About nextgen consoles' CPUs..

Good interview.

IBM is one of the top tech companies in the world. They must be given credit for trying looking at a problem and tackling it heasd on. Obviously IBM has smart people who aim to do the best they can and they believe in their product. It will be interesting to see if Intel and AMD take similar approaches down the road. As the interviewer notes CELL is best at media applications; the question will be when will Intel and AMD get serious about high end accelleration on a level similar to CELL? It may be another 5 years before they can fit a P4/AMD64 chip with SPE like units, but it will be interesting. Obviously IBM has a headstart.
 
I think the whole 3 companies should be given credit. As one's translated articles exaplined, there were different ideas and compromises. IBM wanted a multi-core PPC, Toshiba a SPE-only device, and Sony negotiated a compromise that seems to bring the best of both worlds. From most talk it sound like IBM practically did everything and Sony+Toshiba just fronted money or something. Though IBM's engineers, outnumbering the other companies, obviously had the main input in circuit design, I think the whole architecture is a team effort that no one company would have developed if they went it alone. I think this is important to appreciate - people can manage better working together and sharing resources and ideas rather than competing.
 
Shifty Geezer said:
I think the whole 3 companies should be given credit. As one's translated articles exaplined, there were different ideas and compromises. IBM wanted a multi-core PPC, Toshiba a SPE-only device, and Sony negotiated a compromise that seems to bring the best of both worlds. From most talk it sound like IBM practically did everything and Sony+Toshiba just fronted money or something. Though IBM's engineers, outnumbering the other companies, obviously had the main input in circuit design, I think the whole architecture is a team effort that no one company would have developed if they went it alone. I think this is important to appreciate - people can manage better working together and sharing resources and ideas rather than competing.

STI all the way baby!!! Sorry I had to say that:) I think you're right. I read all the time where people say that IBM didn't everything, which like you said is incorrect. I really hope that the CELL processor becomes the next big thing. I don't think it will overtake Intel and AMD as far as computers go, but the CELL does have its place.
 
Acert93 said:
IBM is one of the top tech companies in the world.

yep.

They must be given credit for trying looking at a problem and tackling it heads on.

they have already been given creadit on this board. but if you think they're not being given enough creadit please feel free to start up a dedicated thread on that - this one here is about other things.

Obviously IBM has smart people who aim to do the best they can and they believe in their product.

the same can be said about all of the rest cpu vendors.

It will be interesting to see if Intel and AMD take similar approaches down the road.

aha.

As the interviewer notes CELL is best at media applications; the question will be when will Intel and AMD get serious about high end accelleration on a level similar to CELL?

last time i checked their cpus had a _completely_ different target to aim for. unless they change their target they don't have a reason to come up with a cell-like approach. i hope you don't believe cell would be good at running pc apps.

It may be another 5 years before they can fit a P4/AMD64 chip with SPE like units, but it will be interesting. Obviously IBM has a headstart.

again, if they don't shift their paradigm they have zero incetinve to create cells for the pc market.


ps: could a kind moderator, please, delete all the posts on this page starting from after nAo's last post on this page up to this post of mine includingly. as an originally good thread is about to be turned into mindless gibberish. thank you.
 
darkblu said:
ps: could a kind moderator, please, delete all the posts on this page starting from after nAo's last post on this page up to this post of mine includingly. as an originally good thread is about to be turned into mindless gibberish. thank you.

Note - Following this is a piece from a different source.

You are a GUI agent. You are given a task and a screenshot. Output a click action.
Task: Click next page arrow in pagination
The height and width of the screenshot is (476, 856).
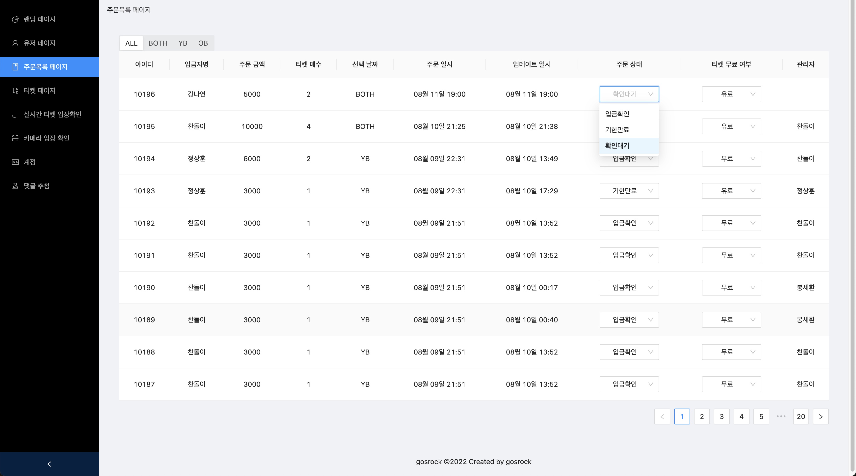coord(820,416)
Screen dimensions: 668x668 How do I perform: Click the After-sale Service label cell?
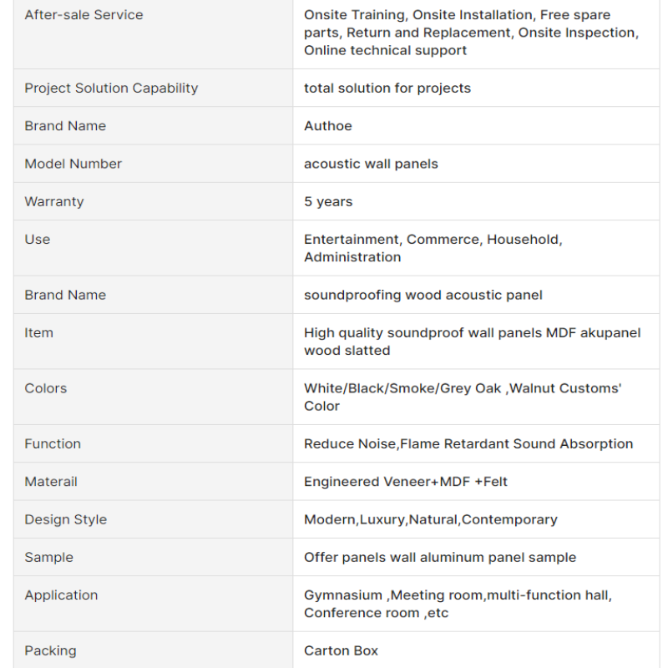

I have to agree. I mean this was the lowest point:

The Cell processor itself has in excess of 200 gigaflops, which is 200 billion operations per second. So, imagine if you had 5 billion people in the world doing 40 calculations a second—that would be pretty amazing
:???:

Major clean up needed, including this post.
 
darkblu said:
i hope you don't believe cell would be good at running pc apps.

As far as I am concerned it does not need to have awesome performance at running typical PC apps, I am happy with decent performance there ;).

I mean, PS2 Linux manages to be usable (slow and annoying, but I have used worst things) and what does it run on ? A system with 32 MB of RAM (4 MB of VRAM which the CPU cannot directly read, besides using the DMA to dump it all into main RAM, not exactly the fastest thing on earth, but good enough to take screenshots), a slow HDD, an in-order 2-way super-scalar 300 MHz CPU with 8 KB of L1 D-Cache and 16 KB of L1 I-cache and NO L2 cache ?

Both Xbox 360 and PLAYSTATION 3 seem more than powerful enough to run a modern OS, multi-tasking your instances of Firefox, Open Office, etc... without too much hassle if the OS is well designed/optimized (see the benchmarks of the ex BeOS now ZetaOS 1.0 on even slow-ass PC's).

Different approaches for different target markets, but each still being able to do some kind of good job in the other's area of expertise so to say... or you tell me that a dual-core Athlon 64 is uber-slow in 3D processing (fixed-function T&L and Vertex Shading) ?
 
  • Like
Reactions: jvd
Panajev2001a said:
As far as I am concerned it does not need to have awesome performance at running typical PC apps, I am happy with decent performance there ;)

well, yes, pana, you can crack nuts open with a juicemaker too : )

I mean, PS2 Linux manages to be usable (slow and annoying, but I have used worst things) and what does it run on ? A system with 32 MB of RAM (4 MB of VRAM which the CPU cannot directly read, besides using the DMA to dump it all into main RAM, not exactly the fastest thing on earth, but good enough to take screenshots), a slow HDD, an in-order 2-way super-scalar 300 MHz CPU with 8 KB of L1 D-Cache and 16 KB of L1 I-cache and NO L2 cache ?

yes, and noone ever claimed ps2 was unable to run linux or any other desktop os one would care to port to the ps2 for that matter. but how many people do you know who used their ps2s as desktops under linux? it was there for the enthusiast to tinker with the hw, not for the desktop users to do whaterver they do with desktops. know why? because a 300MHz pentium2 platform was better at that in price/performance terms and the people behind ps2linux were well aware of that.

Both Xbox 360 and PLAYSTATION 3 seem more than powerful enough to run a modern OS, multi-tasking your instances of Firefox, Open Office, etc... without too much hassle if the OS is well designed/optimized (see the benchmarks of the ex BeOS now ZetaOS 1.0 on even slow-ass PC's).

yes, the next generations of consoles will be 'powerful enough' to run modern apps. question is, will they be more powerful at it when compered to the next generation of x86s/g5s? i doubt it very much. (no, i don't need to see the zeta benchmarks, beos 5 has been my home platform for the past 4 years, i'm aware what difference the os design/architecture makes). so would i rather see zeta running on a dual athlon64 mp rather than on a xcpu/cell - bloody right yes.

Different approaches for different target markets, but each still being able to do some kind of good job in the other's area of expertise so to say... or you tell me that a dual-core Athlon 64 is uber-slow in 3D processing (fixed-function T&L and Vertex Shading) ?

no, an athlon would not be slow at T&L at all, and yet a cell would wipe the floor with it at that task. now take a cell targetted app and translate that to an athlon64 platform - you think that would go smooth and rosy?
 
No of course it would not.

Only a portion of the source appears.